Baptism and confession are, thus, two bonds of love (cf. Os 11.4) with which God draws us to himself through the Paschal sacrifice of his son. "For God so loved the world that he gave his only son, that all that believeth in him should not perish, but have eternal life" (Jn 3.16).

 

Before so much love, we only have to sing continually the mercy of the father, with the magnificent chorus of the redeemed, with the voice of so many forgiven sinners, with the words of his best friends. We make our words of Saint Catherine of Siena:

 

"O Mercy, born of your divinity, eternal Father, and who governs the whole world!
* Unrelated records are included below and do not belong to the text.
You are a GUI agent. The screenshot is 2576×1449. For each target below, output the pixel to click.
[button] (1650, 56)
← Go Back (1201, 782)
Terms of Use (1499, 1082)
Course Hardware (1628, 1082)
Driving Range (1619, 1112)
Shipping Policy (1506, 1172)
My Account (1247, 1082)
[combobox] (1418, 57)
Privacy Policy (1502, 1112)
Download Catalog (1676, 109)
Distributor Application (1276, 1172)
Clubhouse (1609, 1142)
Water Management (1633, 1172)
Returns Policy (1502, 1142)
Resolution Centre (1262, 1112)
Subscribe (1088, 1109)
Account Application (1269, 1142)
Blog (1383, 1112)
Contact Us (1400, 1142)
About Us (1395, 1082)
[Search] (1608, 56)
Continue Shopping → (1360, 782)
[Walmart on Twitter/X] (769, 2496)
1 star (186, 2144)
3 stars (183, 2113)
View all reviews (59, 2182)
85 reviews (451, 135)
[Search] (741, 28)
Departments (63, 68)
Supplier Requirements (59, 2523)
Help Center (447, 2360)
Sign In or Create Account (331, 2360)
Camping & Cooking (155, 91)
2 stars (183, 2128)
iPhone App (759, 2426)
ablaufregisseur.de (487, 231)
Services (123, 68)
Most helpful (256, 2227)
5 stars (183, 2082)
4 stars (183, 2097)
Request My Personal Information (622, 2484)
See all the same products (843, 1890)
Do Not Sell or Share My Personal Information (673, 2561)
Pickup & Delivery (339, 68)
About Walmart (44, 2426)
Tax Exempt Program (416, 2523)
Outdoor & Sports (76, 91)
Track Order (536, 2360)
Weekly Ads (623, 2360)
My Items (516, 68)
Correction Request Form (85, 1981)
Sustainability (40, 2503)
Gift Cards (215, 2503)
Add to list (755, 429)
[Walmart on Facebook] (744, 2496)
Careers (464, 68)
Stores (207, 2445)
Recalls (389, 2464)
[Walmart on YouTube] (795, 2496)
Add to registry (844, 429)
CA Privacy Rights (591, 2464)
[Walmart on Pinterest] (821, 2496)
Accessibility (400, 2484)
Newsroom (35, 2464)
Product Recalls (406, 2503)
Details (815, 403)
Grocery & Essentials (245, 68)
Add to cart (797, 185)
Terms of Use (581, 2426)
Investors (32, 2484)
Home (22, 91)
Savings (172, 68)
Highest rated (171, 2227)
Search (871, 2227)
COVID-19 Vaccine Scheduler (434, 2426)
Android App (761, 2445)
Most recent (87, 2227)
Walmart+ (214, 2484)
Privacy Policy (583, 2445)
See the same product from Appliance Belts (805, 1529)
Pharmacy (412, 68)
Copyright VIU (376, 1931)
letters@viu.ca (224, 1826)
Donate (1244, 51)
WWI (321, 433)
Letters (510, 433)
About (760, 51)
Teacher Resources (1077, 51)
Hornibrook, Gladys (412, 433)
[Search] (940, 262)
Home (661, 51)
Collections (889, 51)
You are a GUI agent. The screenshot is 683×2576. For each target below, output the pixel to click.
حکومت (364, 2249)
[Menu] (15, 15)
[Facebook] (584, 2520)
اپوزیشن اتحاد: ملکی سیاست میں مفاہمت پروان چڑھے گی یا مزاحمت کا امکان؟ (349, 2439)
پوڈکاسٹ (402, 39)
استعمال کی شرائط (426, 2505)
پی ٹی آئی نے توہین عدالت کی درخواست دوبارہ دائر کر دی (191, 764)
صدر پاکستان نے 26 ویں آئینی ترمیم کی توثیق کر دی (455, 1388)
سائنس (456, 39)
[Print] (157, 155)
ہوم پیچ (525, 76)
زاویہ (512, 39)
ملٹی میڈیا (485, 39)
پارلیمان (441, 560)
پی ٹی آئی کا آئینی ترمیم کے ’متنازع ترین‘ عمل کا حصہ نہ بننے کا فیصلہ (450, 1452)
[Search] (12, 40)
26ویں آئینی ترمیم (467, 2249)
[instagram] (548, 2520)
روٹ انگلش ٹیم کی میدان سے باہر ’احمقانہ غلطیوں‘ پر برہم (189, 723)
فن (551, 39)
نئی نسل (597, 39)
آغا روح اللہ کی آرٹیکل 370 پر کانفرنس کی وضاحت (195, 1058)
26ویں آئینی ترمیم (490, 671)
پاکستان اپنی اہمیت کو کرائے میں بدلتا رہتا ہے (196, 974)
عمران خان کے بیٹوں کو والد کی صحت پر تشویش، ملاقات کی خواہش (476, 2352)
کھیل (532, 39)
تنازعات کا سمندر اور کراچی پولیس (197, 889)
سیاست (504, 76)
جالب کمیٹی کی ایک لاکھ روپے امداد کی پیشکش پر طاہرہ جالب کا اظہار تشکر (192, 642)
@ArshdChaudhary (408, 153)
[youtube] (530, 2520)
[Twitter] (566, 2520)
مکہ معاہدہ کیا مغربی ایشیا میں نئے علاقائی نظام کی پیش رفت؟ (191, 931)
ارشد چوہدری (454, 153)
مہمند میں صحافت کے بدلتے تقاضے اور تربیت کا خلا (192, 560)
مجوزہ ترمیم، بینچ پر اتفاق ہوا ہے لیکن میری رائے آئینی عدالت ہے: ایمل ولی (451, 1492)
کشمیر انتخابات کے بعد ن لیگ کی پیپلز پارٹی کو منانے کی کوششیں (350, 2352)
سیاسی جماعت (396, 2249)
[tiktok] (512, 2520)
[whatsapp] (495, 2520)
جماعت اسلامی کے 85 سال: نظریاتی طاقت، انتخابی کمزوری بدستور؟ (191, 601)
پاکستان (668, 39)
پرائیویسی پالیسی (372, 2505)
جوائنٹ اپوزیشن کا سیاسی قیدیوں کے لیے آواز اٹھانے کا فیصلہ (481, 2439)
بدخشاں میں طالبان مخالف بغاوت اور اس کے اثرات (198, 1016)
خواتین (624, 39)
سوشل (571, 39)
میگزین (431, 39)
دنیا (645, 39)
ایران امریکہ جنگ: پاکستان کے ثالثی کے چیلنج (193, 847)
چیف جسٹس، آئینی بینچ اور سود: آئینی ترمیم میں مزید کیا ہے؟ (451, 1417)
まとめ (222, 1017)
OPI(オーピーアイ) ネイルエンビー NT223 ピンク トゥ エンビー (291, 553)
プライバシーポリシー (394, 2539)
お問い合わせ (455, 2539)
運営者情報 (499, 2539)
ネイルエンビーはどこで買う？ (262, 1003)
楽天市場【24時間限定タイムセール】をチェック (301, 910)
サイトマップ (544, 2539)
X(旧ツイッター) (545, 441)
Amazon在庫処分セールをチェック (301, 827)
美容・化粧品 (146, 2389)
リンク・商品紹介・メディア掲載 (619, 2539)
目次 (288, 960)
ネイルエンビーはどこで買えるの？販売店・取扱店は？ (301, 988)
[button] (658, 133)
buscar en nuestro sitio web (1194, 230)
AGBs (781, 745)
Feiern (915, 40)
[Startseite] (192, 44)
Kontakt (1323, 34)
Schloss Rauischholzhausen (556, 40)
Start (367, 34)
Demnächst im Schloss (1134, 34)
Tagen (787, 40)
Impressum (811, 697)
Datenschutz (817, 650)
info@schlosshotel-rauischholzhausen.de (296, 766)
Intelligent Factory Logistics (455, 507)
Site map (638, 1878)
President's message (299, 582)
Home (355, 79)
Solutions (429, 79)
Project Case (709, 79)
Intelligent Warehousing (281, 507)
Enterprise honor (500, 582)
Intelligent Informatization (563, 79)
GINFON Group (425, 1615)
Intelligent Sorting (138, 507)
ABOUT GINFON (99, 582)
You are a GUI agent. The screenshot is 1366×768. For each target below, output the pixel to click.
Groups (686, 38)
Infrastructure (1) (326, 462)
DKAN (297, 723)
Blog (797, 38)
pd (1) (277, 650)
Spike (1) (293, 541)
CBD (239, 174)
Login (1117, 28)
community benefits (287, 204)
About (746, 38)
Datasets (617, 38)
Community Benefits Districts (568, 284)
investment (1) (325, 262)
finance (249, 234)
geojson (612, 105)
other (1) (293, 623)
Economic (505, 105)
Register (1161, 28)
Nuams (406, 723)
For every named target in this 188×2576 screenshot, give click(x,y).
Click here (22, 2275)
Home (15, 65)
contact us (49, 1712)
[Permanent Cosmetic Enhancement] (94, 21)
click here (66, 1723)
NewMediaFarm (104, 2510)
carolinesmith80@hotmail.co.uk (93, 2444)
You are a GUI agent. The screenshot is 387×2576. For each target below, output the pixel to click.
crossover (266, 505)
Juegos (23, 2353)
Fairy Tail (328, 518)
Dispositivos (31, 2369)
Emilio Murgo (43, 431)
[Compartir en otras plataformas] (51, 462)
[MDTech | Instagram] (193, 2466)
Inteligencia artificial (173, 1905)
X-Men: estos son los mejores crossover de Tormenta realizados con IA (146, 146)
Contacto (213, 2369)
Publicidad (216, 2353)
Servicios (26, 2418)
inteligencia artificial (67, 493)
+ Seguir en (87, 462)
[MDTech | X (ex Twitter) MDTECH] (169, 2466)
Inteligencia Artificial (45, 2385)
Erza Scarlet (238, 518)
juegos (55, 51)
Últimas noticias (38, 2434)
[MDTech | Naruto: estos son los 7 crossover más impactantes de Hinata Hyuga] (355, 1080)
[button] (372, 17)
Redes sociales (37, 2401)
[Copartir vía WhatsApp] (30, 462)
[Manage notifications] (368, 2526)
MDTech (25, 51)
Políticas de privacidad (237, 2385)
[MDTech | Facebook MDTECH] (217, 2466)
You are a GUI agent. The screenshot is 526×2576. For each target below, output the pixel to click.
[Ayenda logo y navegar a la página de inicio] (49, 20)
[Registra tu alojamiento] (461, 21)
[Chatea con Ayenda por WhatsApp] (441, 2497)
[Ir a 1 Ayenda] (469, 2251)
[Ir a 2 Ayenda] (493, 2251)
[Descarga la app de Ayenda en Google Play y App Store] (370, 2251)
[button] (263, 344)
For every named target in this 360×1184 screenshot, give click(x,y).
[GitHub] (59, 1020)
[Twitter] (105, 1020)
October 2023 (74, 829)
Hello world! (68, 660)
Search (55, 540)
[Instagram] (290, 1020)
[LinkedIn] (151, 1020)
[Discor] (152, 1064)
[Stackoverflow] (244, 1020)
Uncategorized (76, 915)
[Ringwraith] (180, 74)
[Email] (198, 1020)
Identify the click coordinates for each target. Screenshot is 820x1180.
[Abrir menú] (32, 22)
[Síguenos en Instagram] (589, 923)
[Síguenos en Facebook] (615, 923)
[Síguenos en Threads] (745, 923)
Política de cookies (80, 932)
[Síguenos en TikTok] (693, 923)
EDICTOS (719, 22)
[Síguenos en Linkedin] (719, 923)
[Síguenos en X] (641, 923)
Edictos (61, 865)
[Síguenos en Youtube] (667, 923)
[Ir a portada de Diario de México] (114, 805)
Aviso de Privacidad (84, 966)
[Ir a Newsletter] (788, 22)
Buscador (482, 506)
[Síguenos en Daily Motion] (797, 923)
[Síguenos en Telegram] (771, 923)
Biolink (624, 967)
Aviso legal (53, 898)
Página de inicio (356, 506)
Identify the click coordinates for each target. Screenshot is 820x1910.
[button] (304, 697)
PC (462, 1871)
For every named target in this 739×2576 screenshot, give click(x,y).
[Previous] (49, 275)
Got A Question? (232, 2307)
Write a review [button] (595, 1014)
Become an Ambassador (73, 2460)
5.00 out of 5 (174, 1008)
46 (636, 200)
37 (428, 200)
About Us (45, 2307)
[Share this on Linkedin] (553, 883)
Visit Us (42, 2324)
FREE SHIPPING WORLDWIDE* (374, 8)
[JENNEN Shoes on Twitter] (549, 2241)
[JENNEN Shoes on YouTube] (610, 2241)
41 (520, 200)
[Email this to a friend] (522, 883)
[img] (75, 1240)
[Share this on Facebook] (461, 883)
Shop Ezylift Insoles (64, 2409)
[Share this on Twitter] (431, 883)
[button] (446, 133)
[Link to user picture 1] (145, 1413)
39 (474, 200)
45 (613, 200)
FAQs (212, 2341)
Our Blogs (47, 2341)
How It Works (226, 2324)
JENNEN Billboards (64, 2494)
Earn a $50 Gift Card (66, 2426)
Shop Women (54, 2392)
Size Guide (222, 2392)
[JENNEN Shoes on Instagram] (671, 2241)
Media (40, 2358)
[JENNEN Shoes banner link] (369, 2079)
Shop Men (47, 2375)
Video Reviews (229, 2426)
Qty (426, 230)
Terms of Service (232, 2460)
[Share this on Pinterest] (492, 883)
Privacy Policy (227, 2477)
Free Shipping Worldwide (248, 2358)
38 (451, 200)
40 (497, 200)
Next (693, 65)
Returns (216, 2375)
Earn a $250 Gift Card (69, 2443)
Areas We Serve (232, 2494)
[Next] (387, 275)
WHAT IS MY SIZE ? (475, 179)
In your mercy we were created; In your mercy we were created again in the blood of your son. Your mercy keeps us. Your mercy put your son in the arms of the cross, fighting death with life, and life with death. Life then defeated the death of our guilt and the death of guilt ripped bodily life to the immaculate Lamb. Who was defeated? Death. What was the cause of it? Your mercy.

 

Your mercy vivifies and enlighten. Through it we know your clemency for all, righteous and sinful. With your mercy you mitigate justice; By mercy you have washed us in the blood; By sheer mercy you wanted to live with your creatures.

 

O Crazy love! Wasn't it enough to embody you? You wanted to die! Your mercy pushes you to do for the man even more. You stay in food so that we, weak, have sustenance, and ignorant, forgetful, do not lose the memory of your benefits. That is why you give it to man every day, making you present in the sacrament of the altar within the mystical body of the Holy Church. And this, who did it? Your mercy. O Mercy! To any part that I return, I find but Mercy "(Saint Catherine of Siena," the dialogue ").